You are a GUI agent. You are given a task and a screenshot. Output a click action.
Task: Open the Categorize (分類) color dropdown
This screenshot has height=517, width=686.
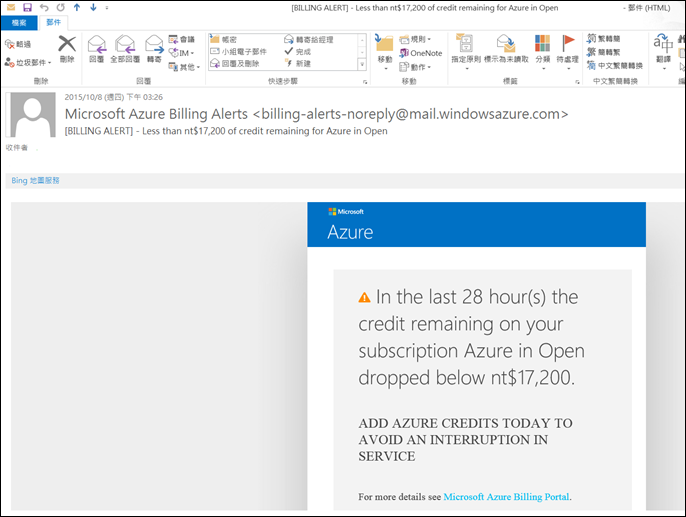pyautogui.click(x=542, y=48)
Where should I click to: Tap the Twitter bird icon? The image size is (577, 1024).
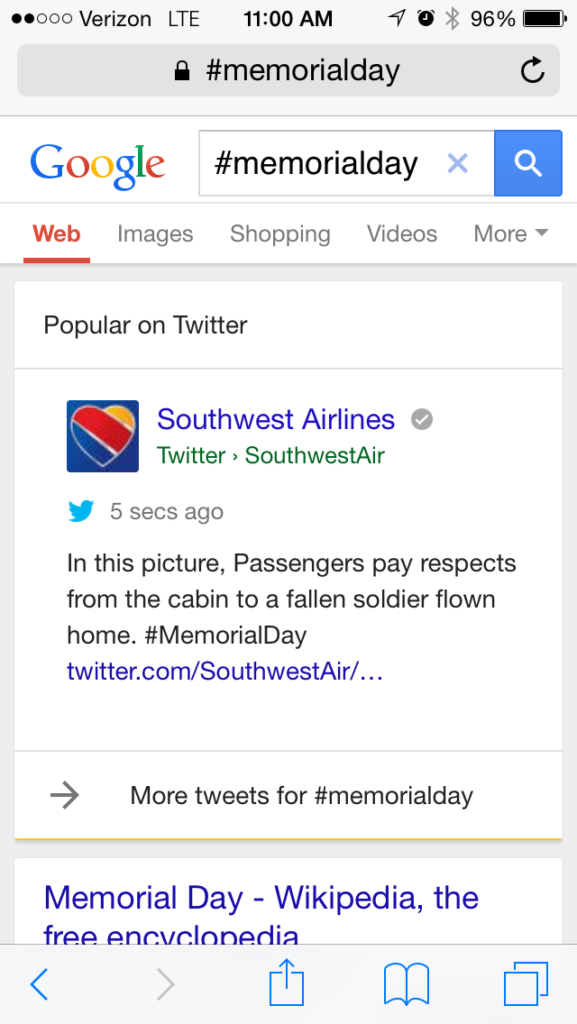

--------

### What the task asks
Return all records verbatim and drop the pictures.

### Solution to the exercise
You are a GUI agent. You are given a task and a screenshot. Output a click action.
Task: Open the Categorize (分類) color dropdown
This screenshot has height=517, width=686.
pyautogui.click(x=542, y=48)
Where should I click to: Tap the Twitter bird icon? The image size is (577, 1024).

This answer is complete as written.